(EXERCISE TASK): Please transcribe the items starting at the line that contains "This screenshot has height=688, width=1336." and ending with the last item, leaving out the pictures.

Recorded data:
◆ ◆ ◆
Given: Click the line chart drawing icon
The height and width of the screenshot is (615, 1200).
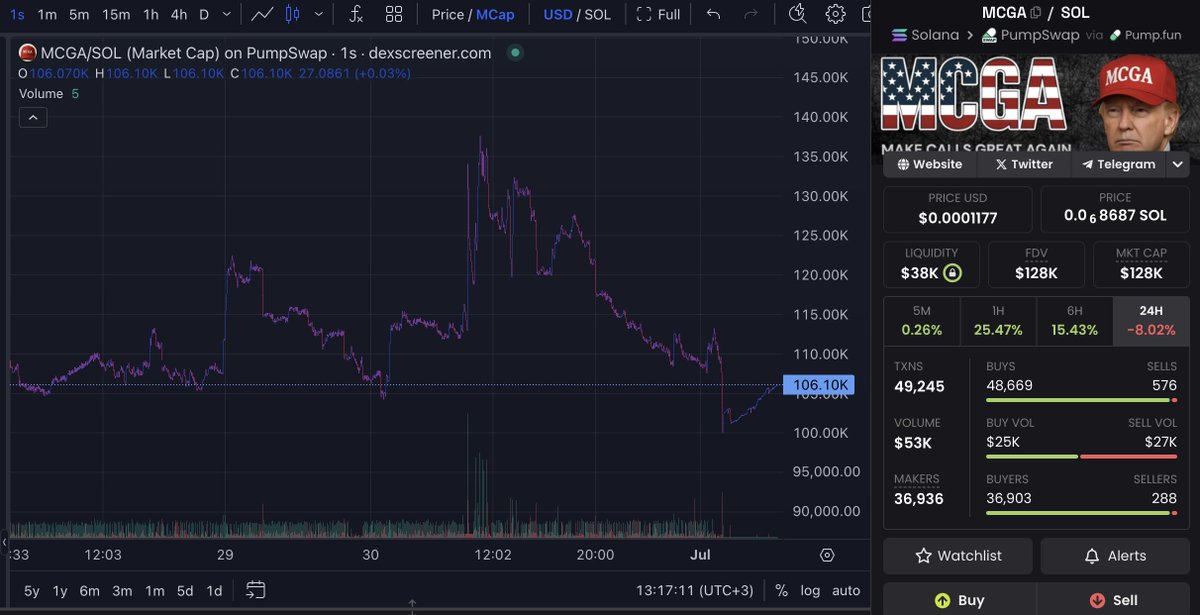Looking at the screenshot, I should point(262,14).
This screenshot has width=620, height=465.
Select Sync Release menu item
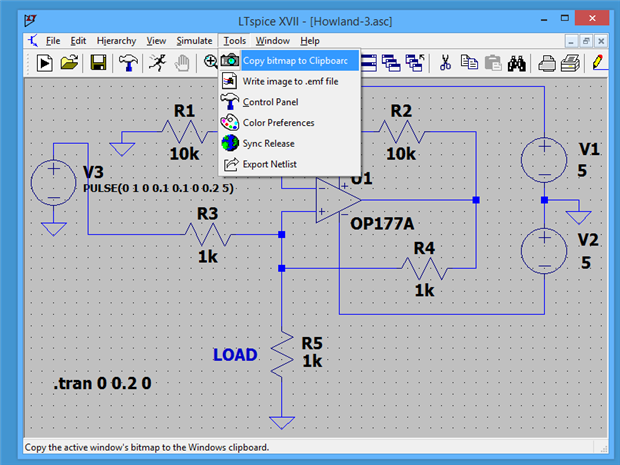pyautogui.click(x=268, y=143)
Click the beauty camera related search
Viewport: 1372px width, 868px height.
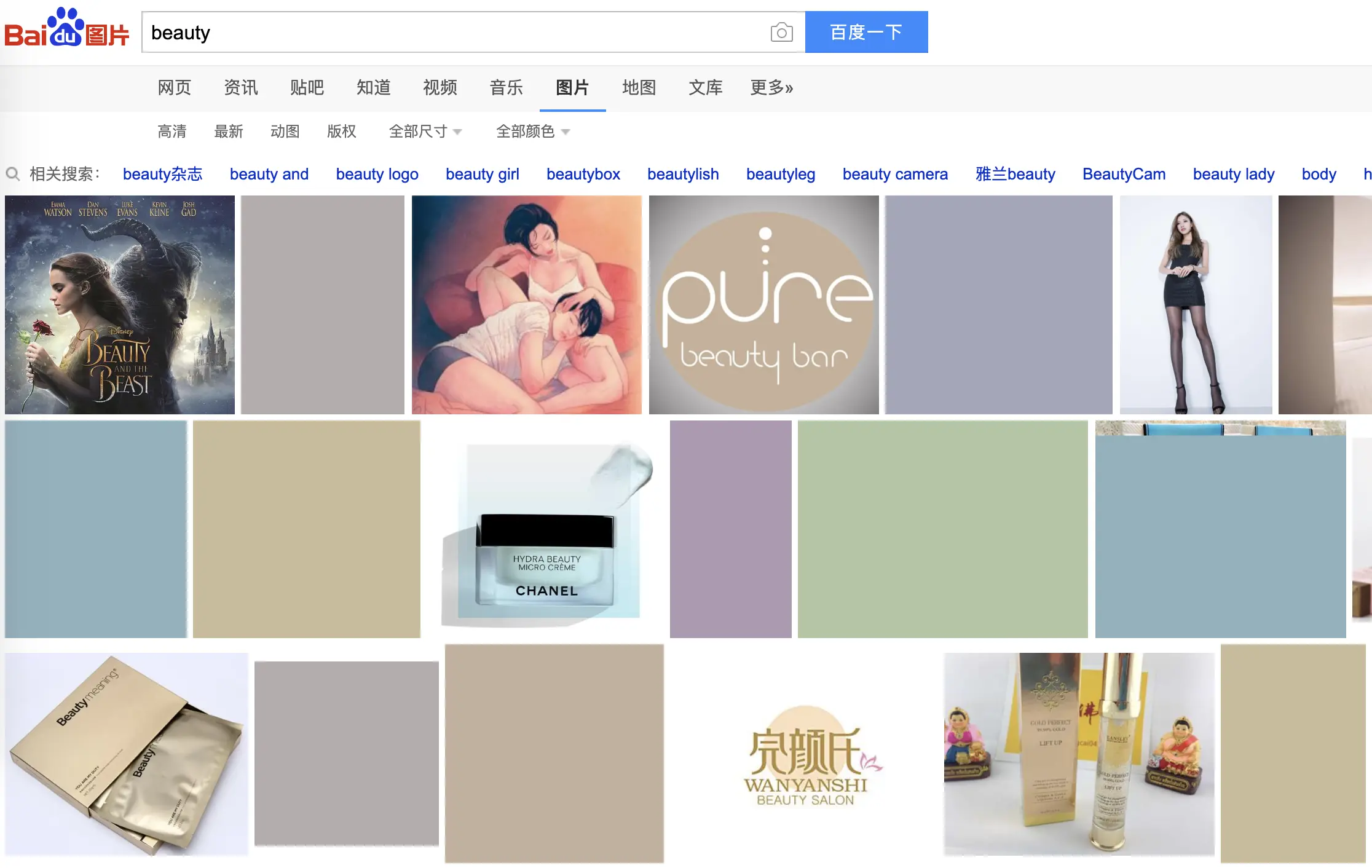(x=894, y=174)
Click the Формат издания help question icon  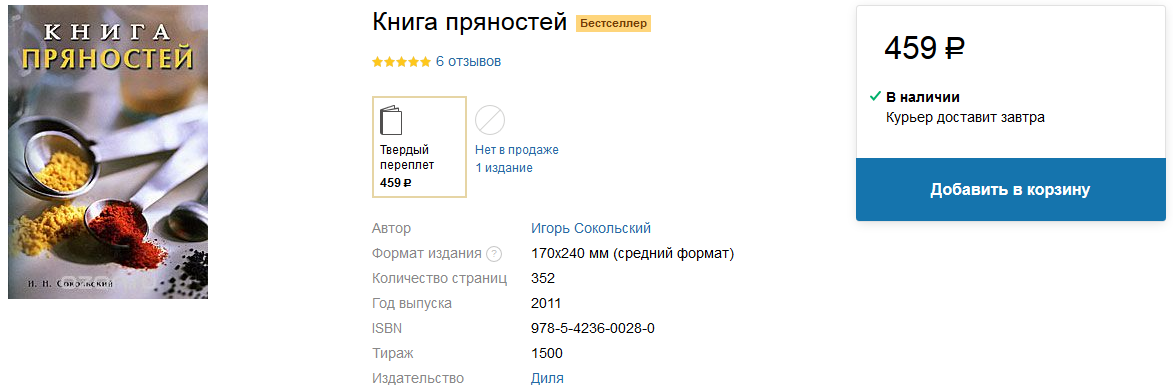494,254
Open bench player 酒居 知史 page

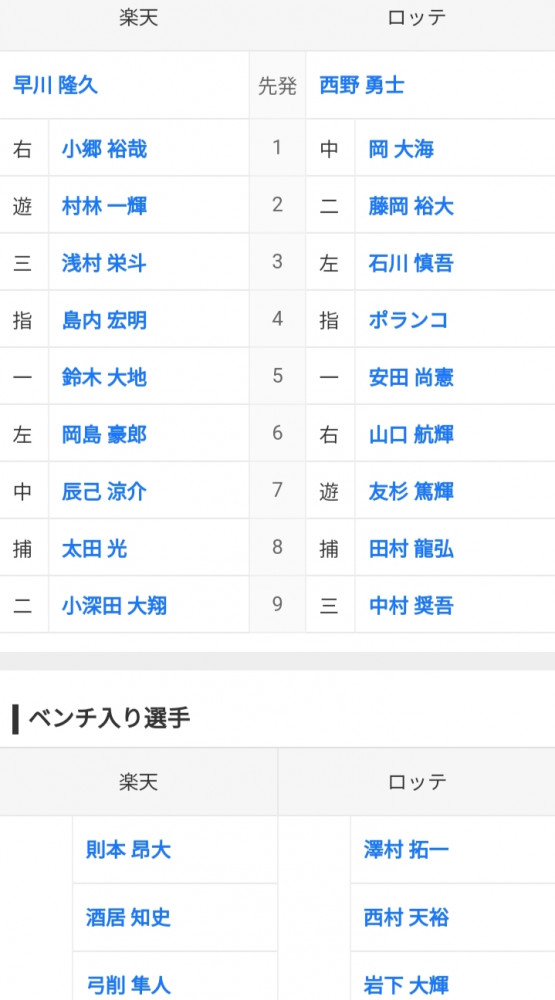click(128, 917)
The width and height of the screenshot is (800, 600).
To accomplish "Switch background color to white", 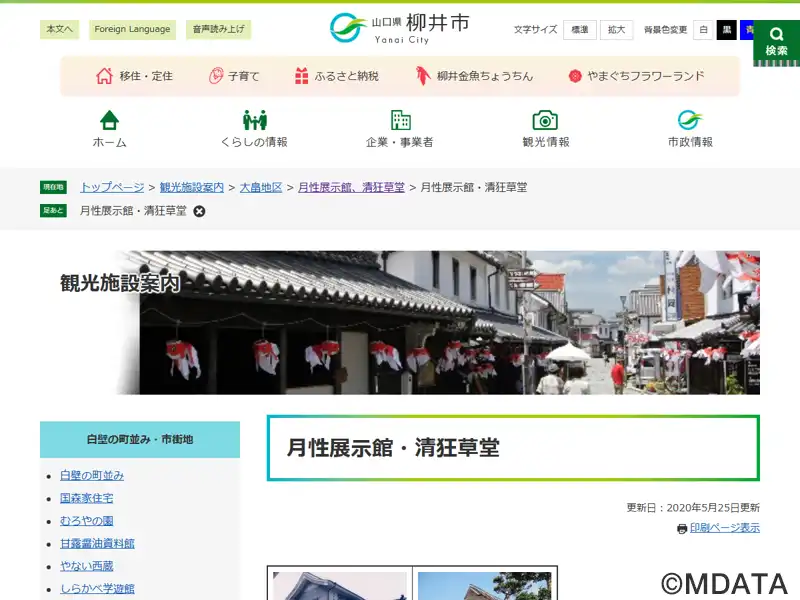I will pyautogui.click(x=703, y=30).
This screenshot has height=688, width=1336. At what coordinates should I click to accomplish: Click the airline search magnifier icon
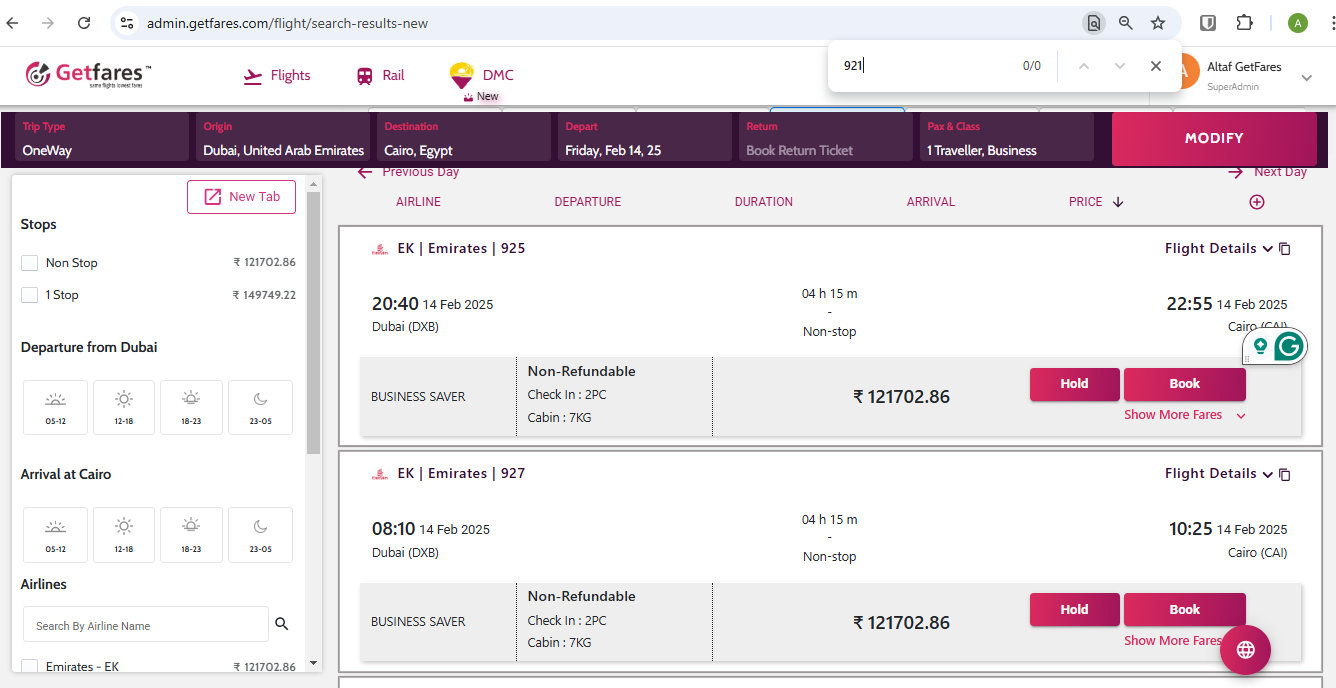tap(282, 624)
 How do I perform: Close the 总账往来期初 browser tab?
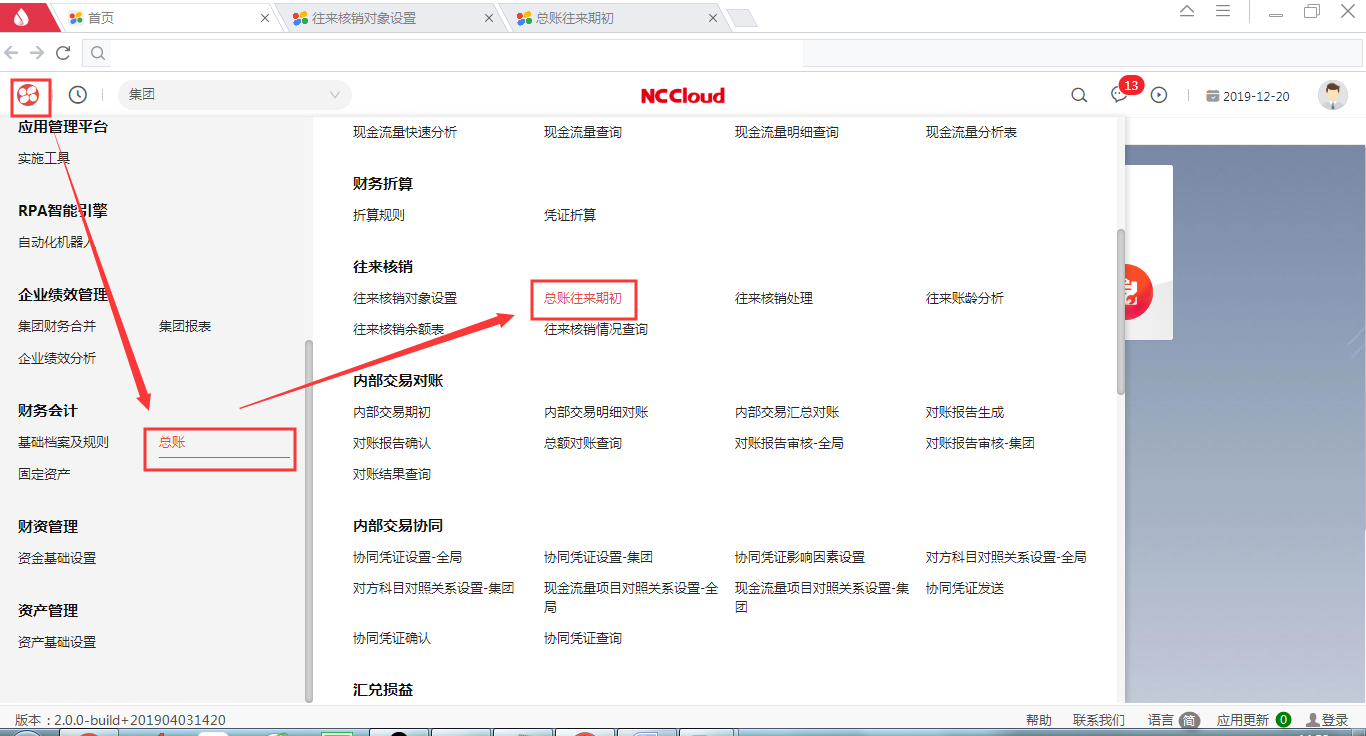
◆ ◆ ◆
(REPLY TO THE EXERCISE):
This screenshot has height=688, width=1336. At what coordinates should I click to accomplish: Click the airline search magnifier icon
tap(282, 624)
 How do I perform: Close the 总账往来期初 browser tab?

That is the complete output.